The Little Colonel's Holidays, Chapter 6: Molly's Story

By Annie Fellows Johnston (1863-1931)

Published 1901
Illustrated by L.J. Bridgman




THEY had been writing a long time, when the Little Colonel looked up with a mischievous smile.

"Joyce will think that this is a wondahful place," she said. "I've told her all about my bein' chased by a Barley-bright witch, and how ugly she was, and what Davy said about her goin' through keyholes. It sounds so real when I read it ovah that I could half-way make myself believe that she is one. I'm goiin' to slip across into her room now, and see if I can't find the broomstick that she rides around on at night. If there'd just be a black cat sittin' on her pillow, I could almost believe what Davy said about her hoodoo word. Wouldn't she be mad if she knew what was in this letter? I told Joyce, how mean she'd acted about the fishin'-worms too, and how she's scowled at us evah since we came."

Betty looked up with a preoccupied smile, for she had long ago finished her letter to Eugenia and was busy with some verses that she was trying to write about the rain. The rhymes were falling into place almost as easily and musically as the rain-drops tinkling down the eaves, and her face was flushed with the pleasure of it.
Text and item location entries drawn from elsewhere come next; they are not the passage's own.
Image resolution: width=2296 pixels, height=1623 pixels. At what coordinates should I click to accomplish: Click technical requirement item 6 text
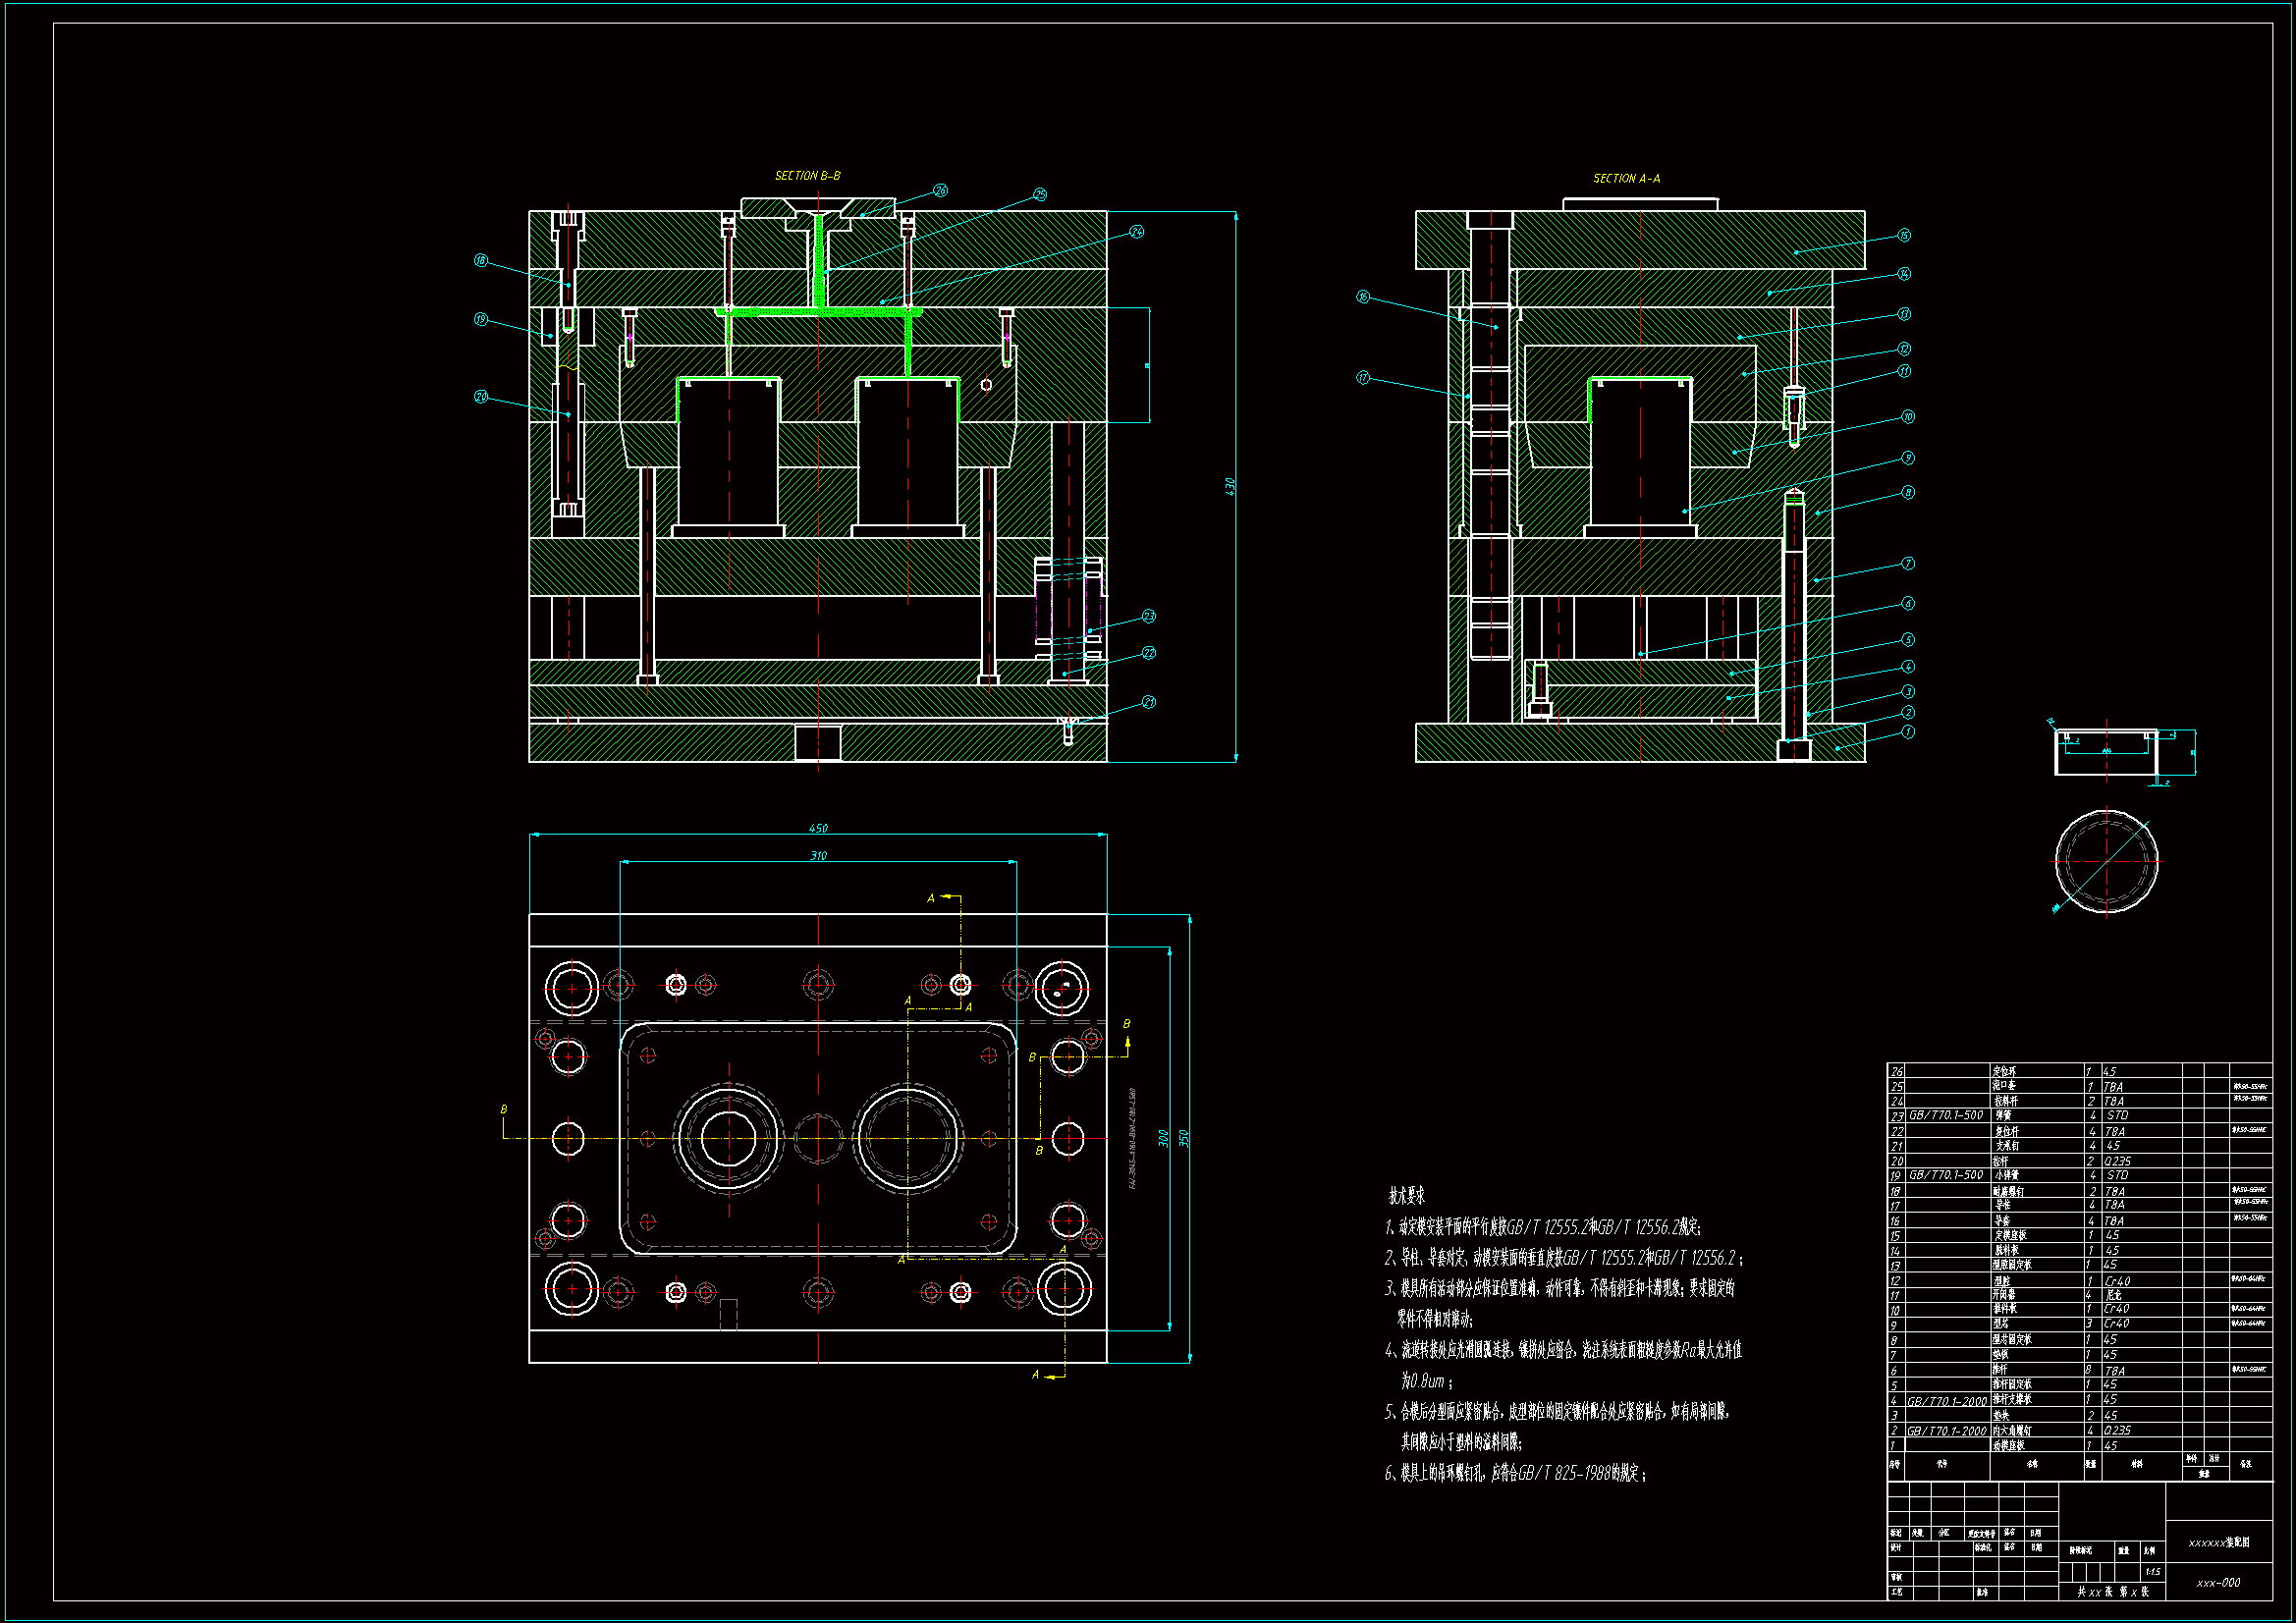1516,1473
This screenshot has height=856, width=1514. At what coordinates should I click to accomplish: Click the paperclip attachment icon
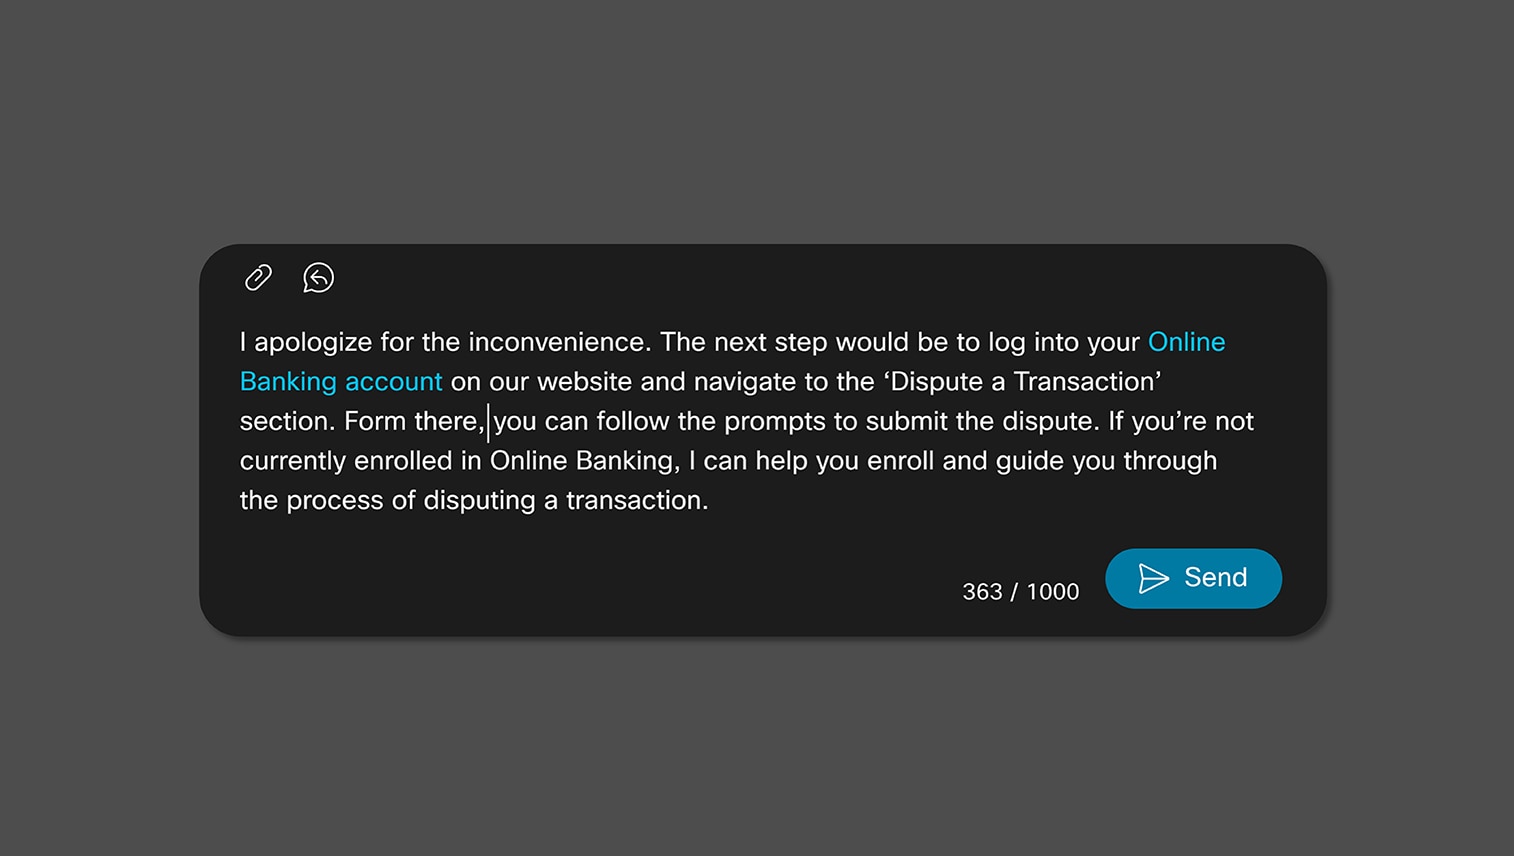(258, 277)
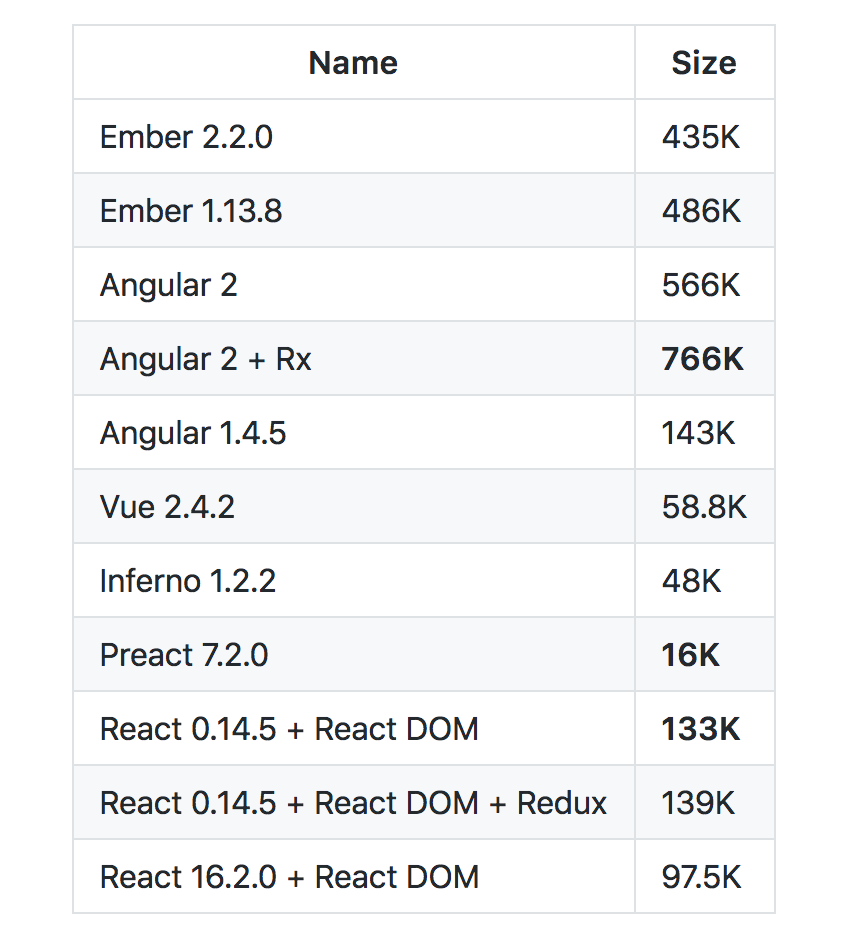Click the Preact 7.2.0 name cell
The image size is (864, 948).
click(184, 655)
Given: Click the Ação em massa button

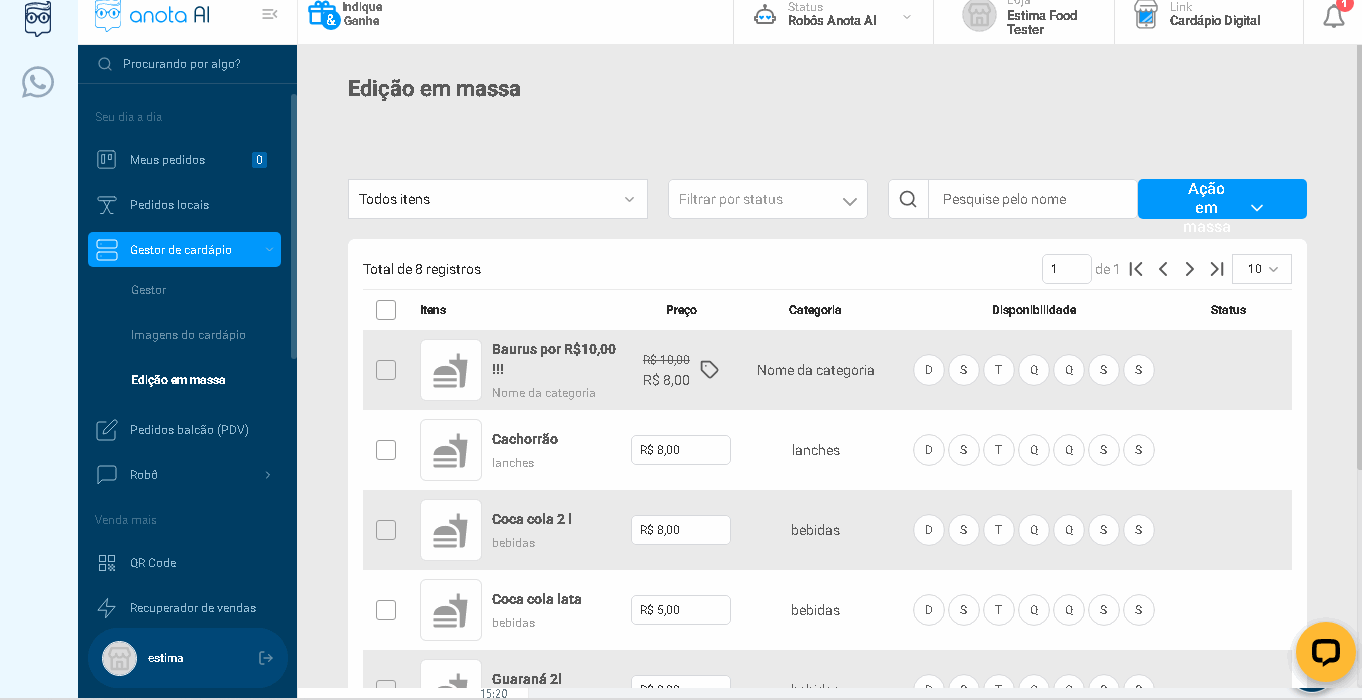Looking at the screenshot, I should click(1221, 199).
She was so wrapped up in her own thoughts that she did not understand what Lloyd was saying, and smiled a reply without the faintest idea of what it was that she proposed to do.

Lloyd laid down her pen, and, tiptoeing across the narrow passage that divided Betty's room from Molly's, opened the door and looked in. She had thought that the parlour bedroom down-stairs was queer, and that Betty's room was pitifully bare and common, but such cheerlessness as this she had certainly never seen before, and scarcely imagined. It was an attic-like room over the kitchen, with such a low sloping ceiling that she could touch it with her hand, except when she stood in the middle of the room. There was a rough, unpainted floor, a cot, a dry-goods box covered with newspaper, on which stood a tin basin and a broken-nosed waterpitcher. Some nails, driven along the wall, held a row of clothes, and a chair with both rockers broken off was propped against the wall. Lloyd looked around her with a shiver. The only bright spot in the room was a bunch of golden-rod in a bottle, and the only picture, a page torn from an illustrated newspaper, and pinned to the wall.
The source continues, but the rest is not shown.